Repeat the data exactly as given below, dropping every picture.

__Supplied information__:
━━━━━━━━━━
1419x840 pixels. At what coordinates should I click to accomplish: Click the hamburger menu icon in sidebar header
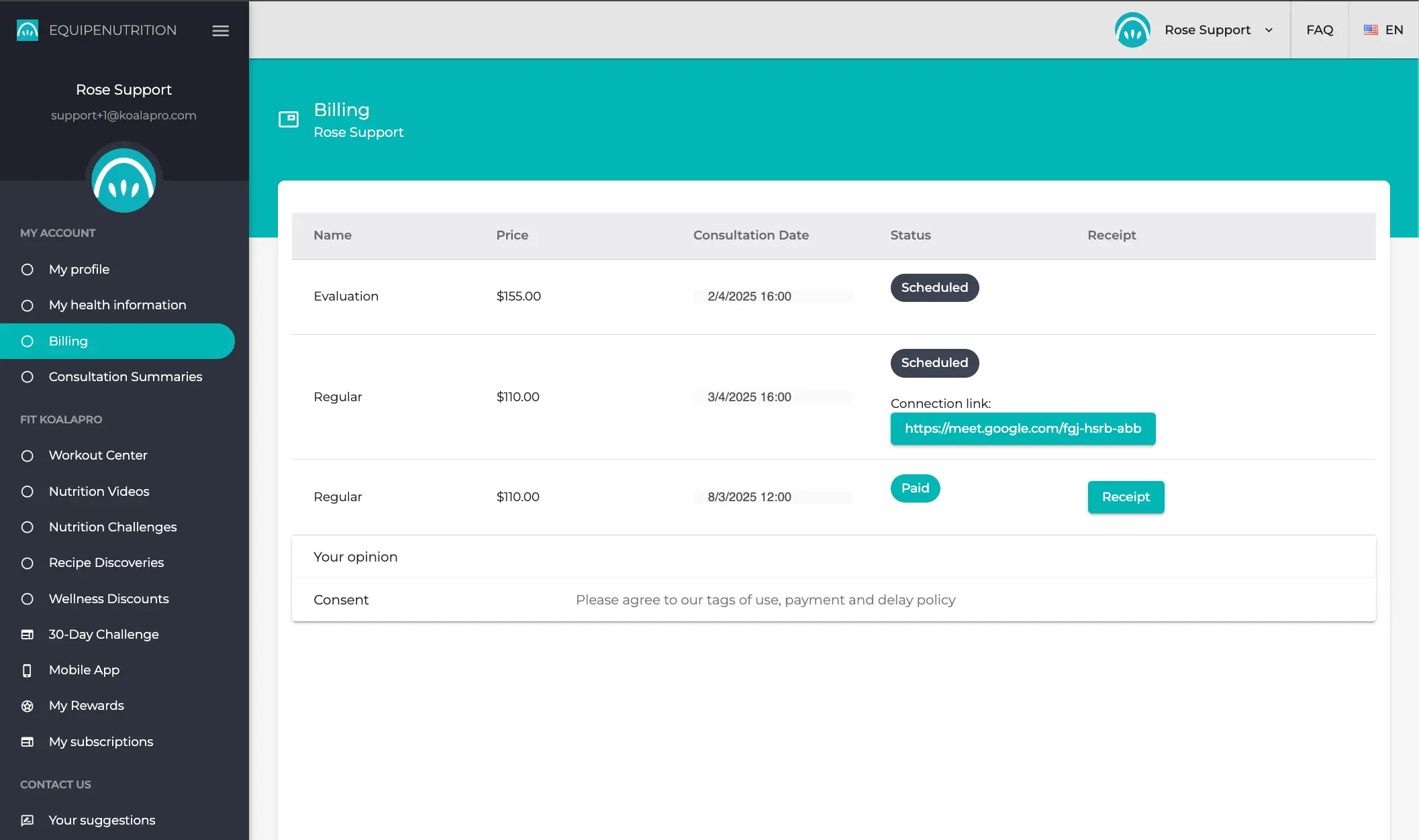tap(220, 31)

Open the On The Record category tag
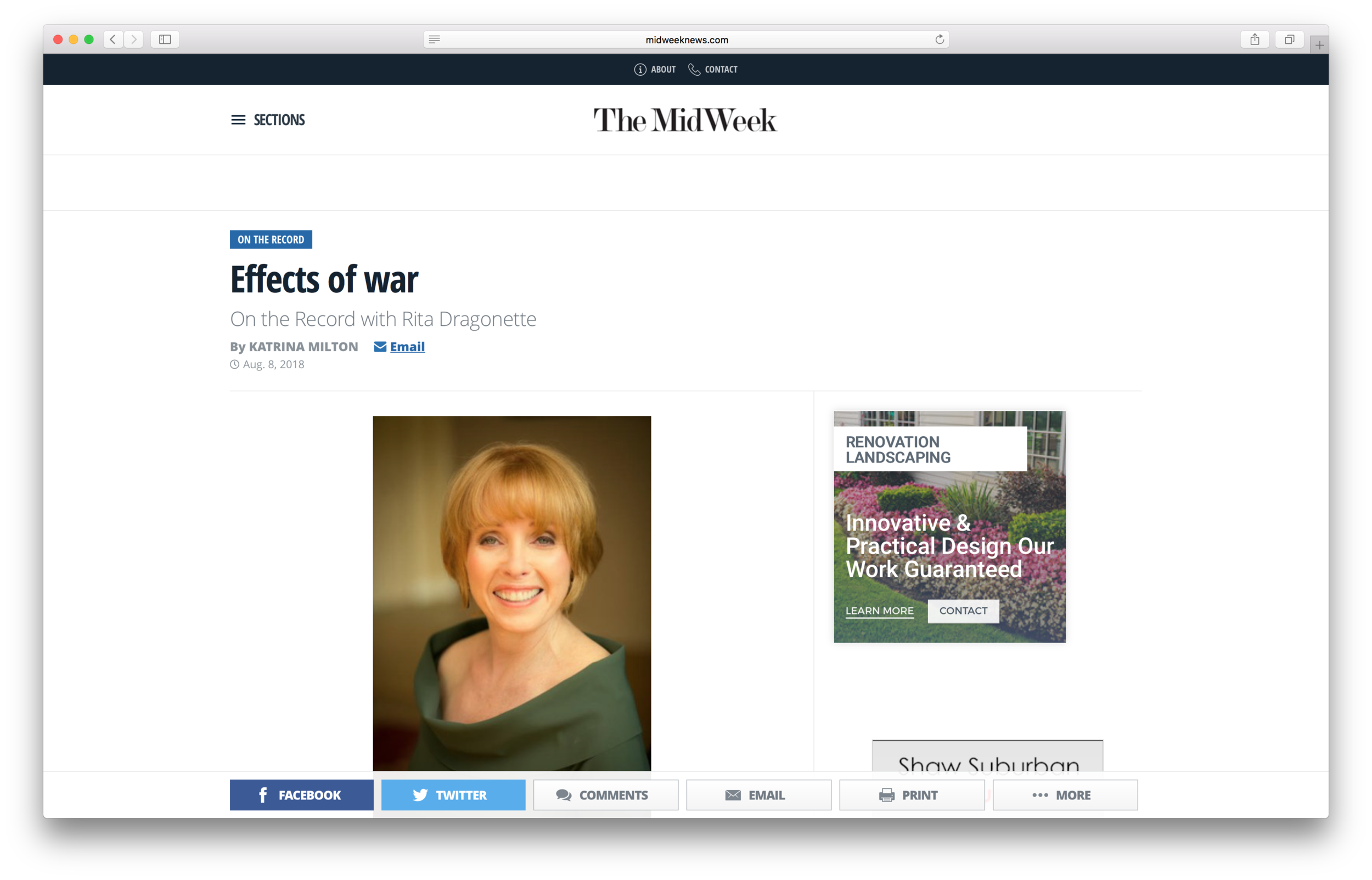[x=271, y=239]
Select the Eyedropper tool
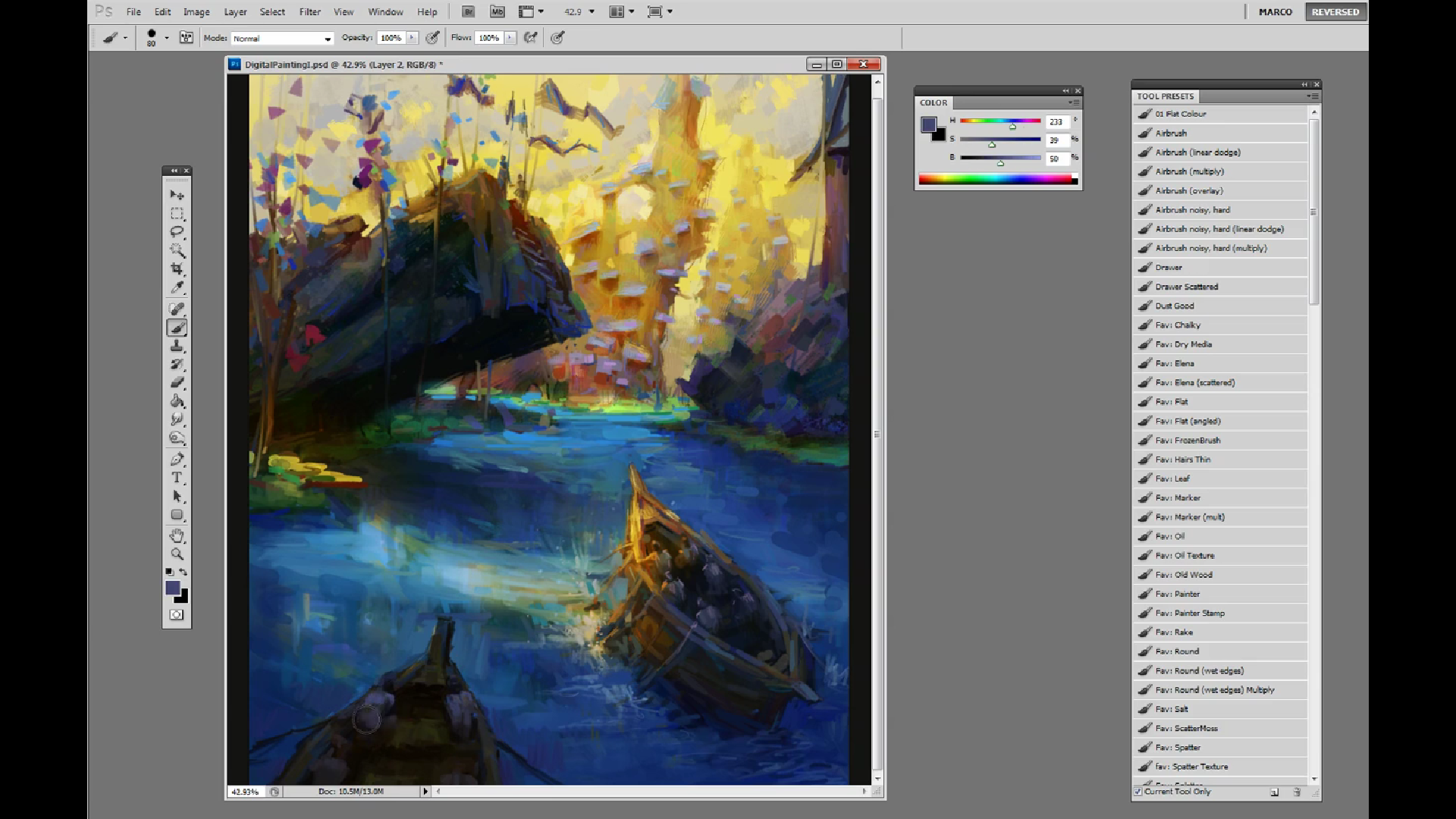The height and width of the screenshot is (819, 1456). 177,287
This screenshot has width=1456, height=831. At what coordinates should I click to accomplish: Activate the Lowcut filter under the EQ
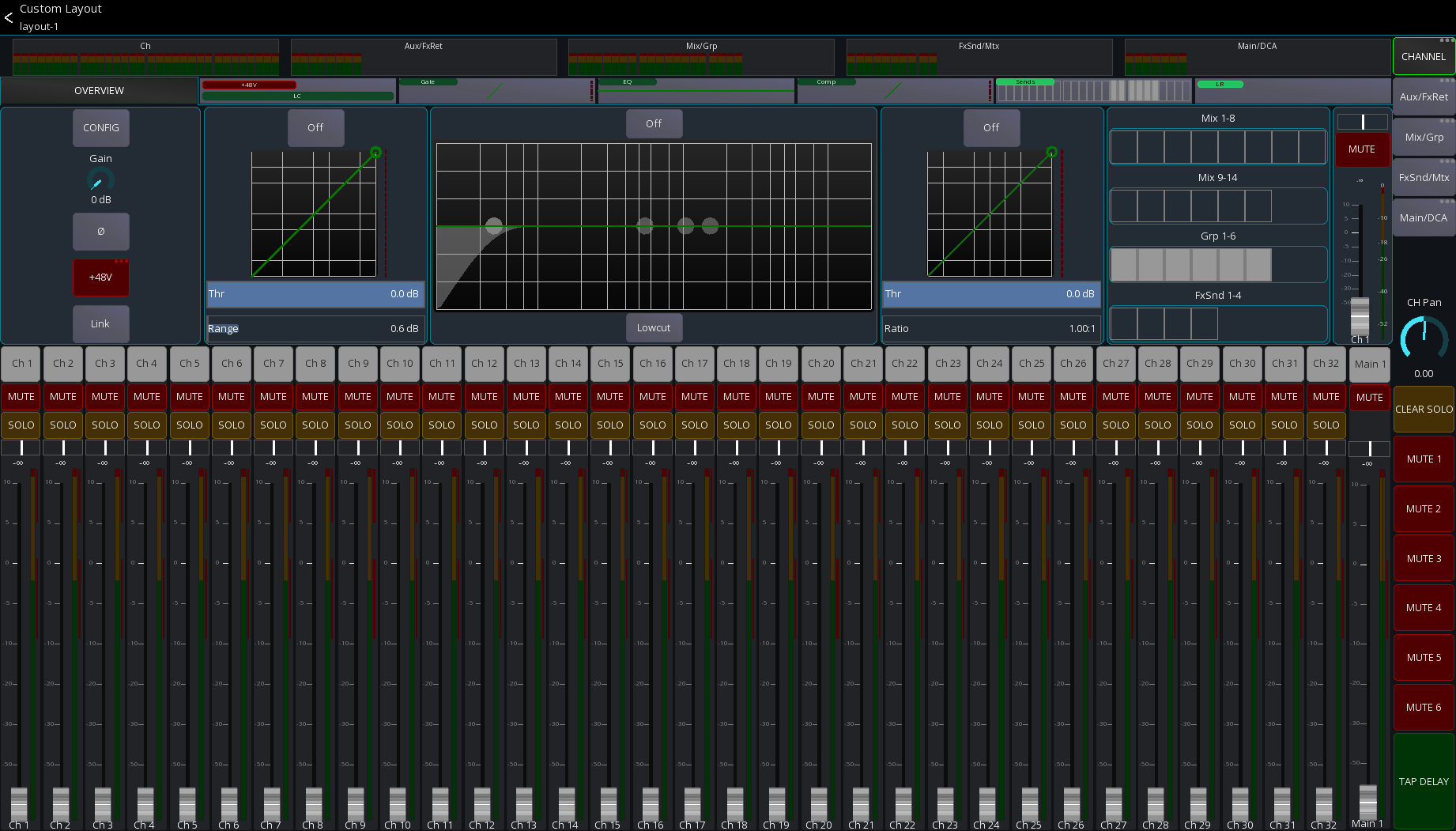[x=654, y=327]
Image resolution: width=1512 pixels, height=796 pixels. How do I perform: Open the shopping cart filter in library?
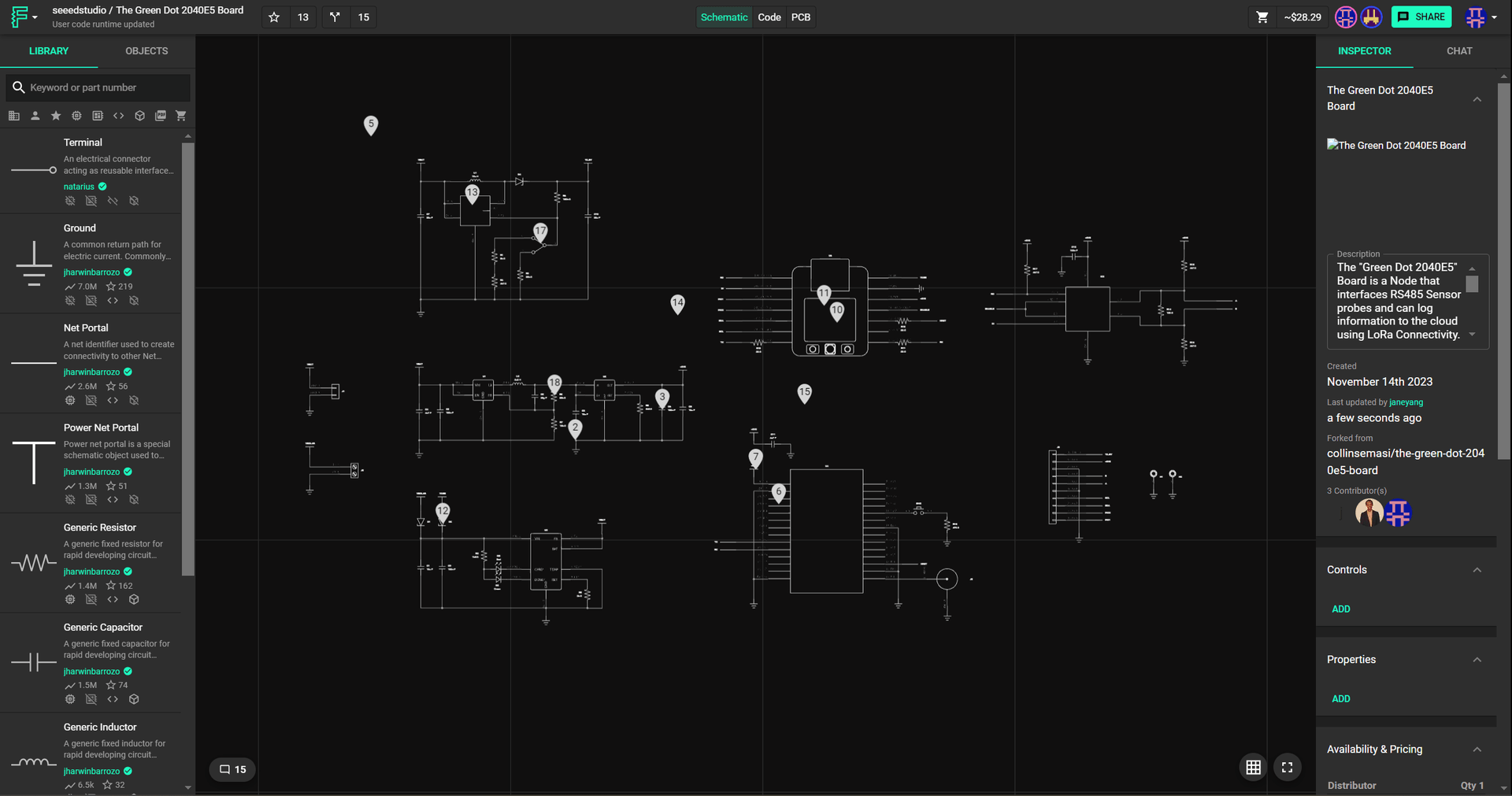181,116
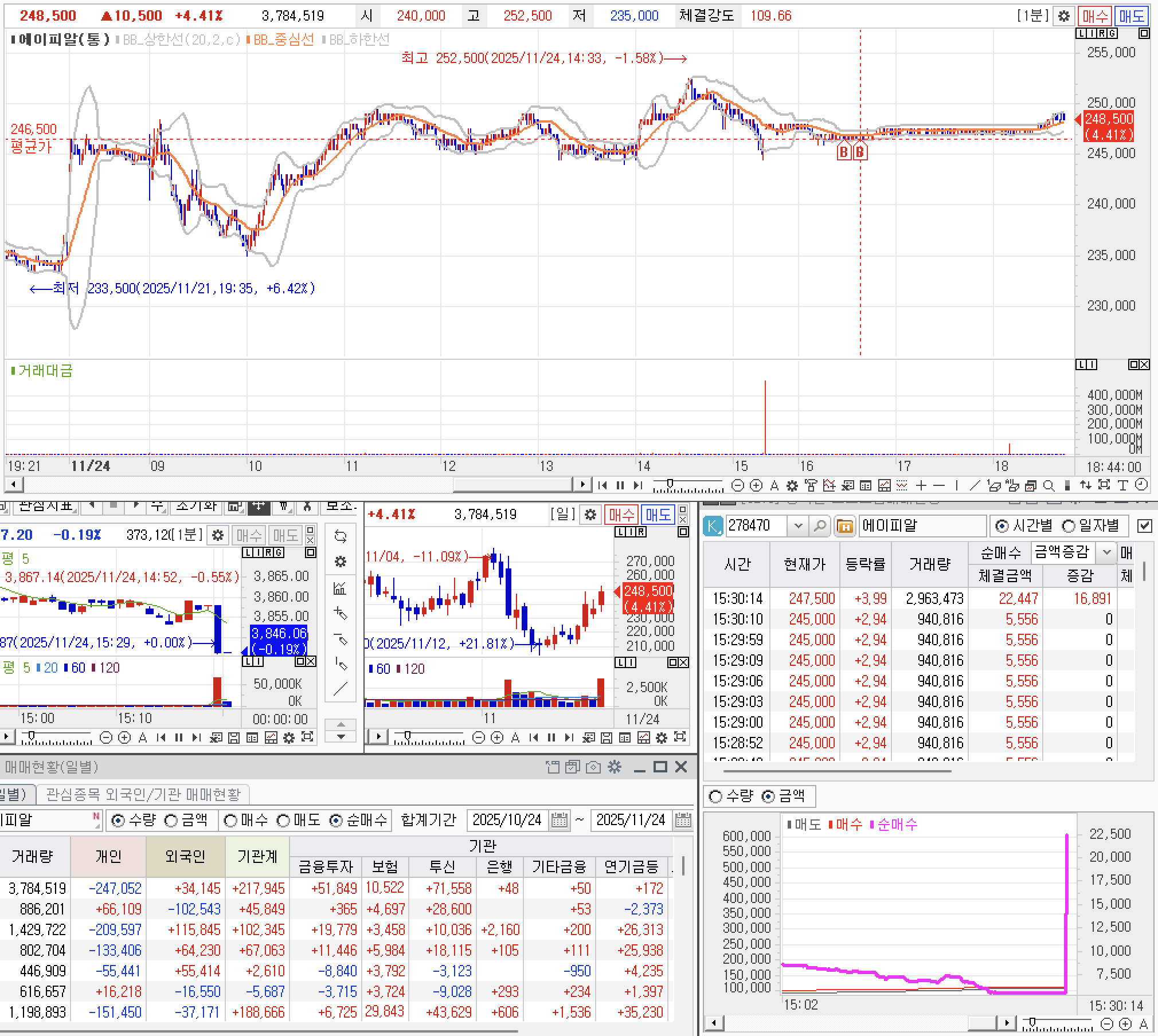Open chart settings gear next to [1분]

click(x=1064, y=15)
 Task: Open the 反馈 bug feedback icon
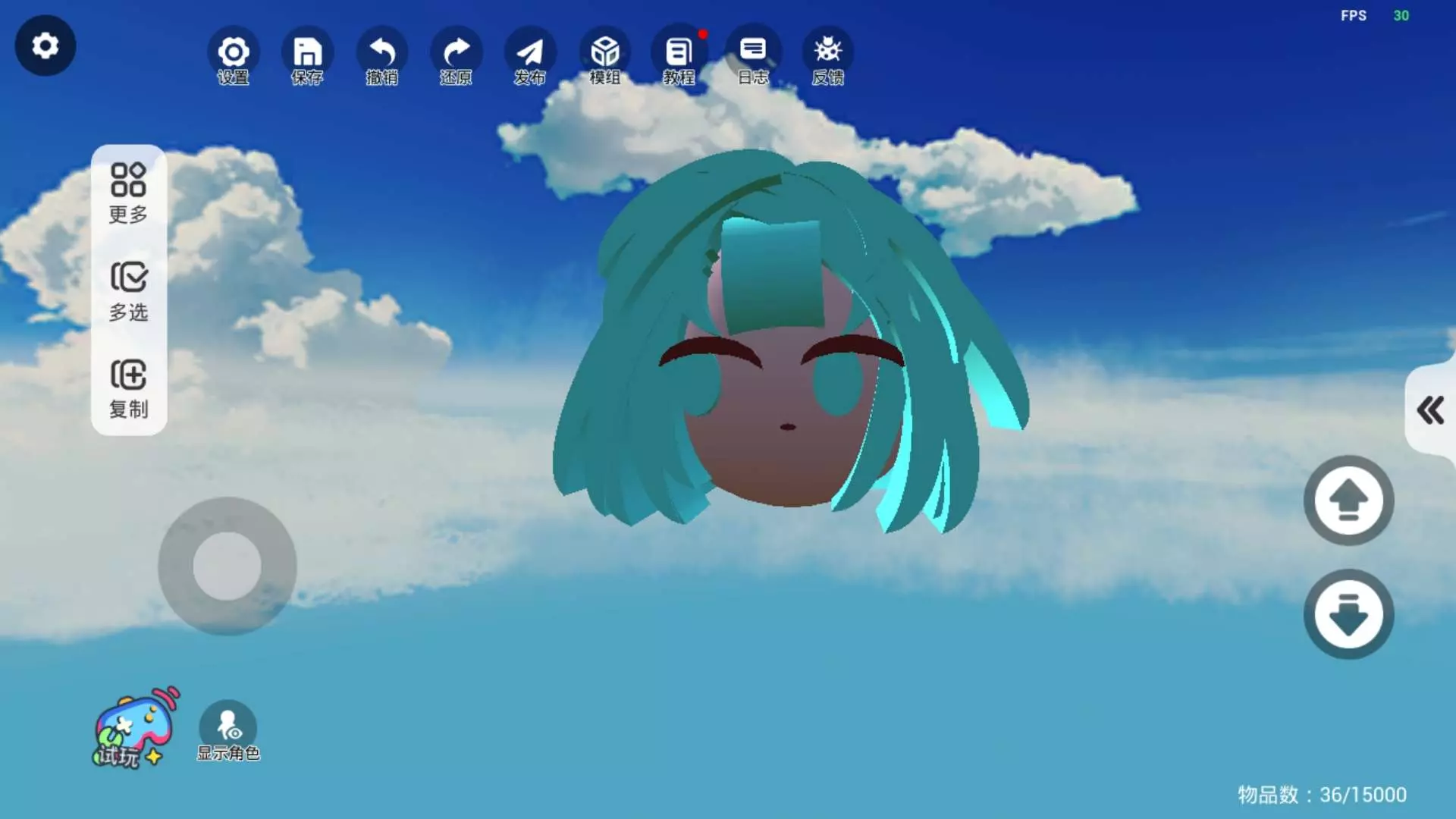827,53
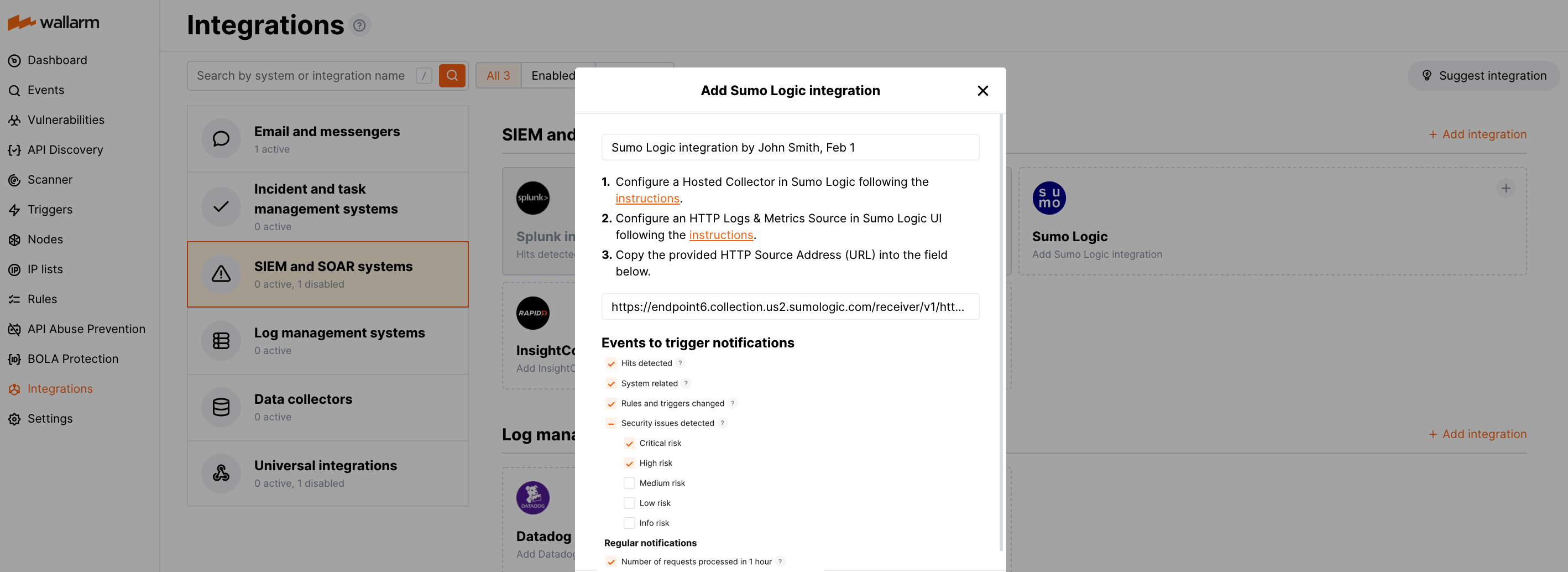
━━━━━━━━━━
__Output for this task__:
1419x840 pixels. At what coordinates should I click to accomplish: Click the hamburger menu icon in sidebar header
tap(220, 31)

Open the On The Record category tag
[x=271, y=239]
Select the Eyedropper tool
The height and width of the screenshot is (819, 1456). 177,287
This screenshot has width=1456, height=831. At what coordinates should I click to accomplish: Activate the Lowcut filter under the EQ
[x=654, y=327]
Image resolution: width=1512 pixels, height=796 pixels. How do I perform: Open the shopping cart filter in library?
181,116
Open chart settings gear next to [1분]

click(x=1064, y=15)
 Task: Open the 反馈 bug feedback icon
827,53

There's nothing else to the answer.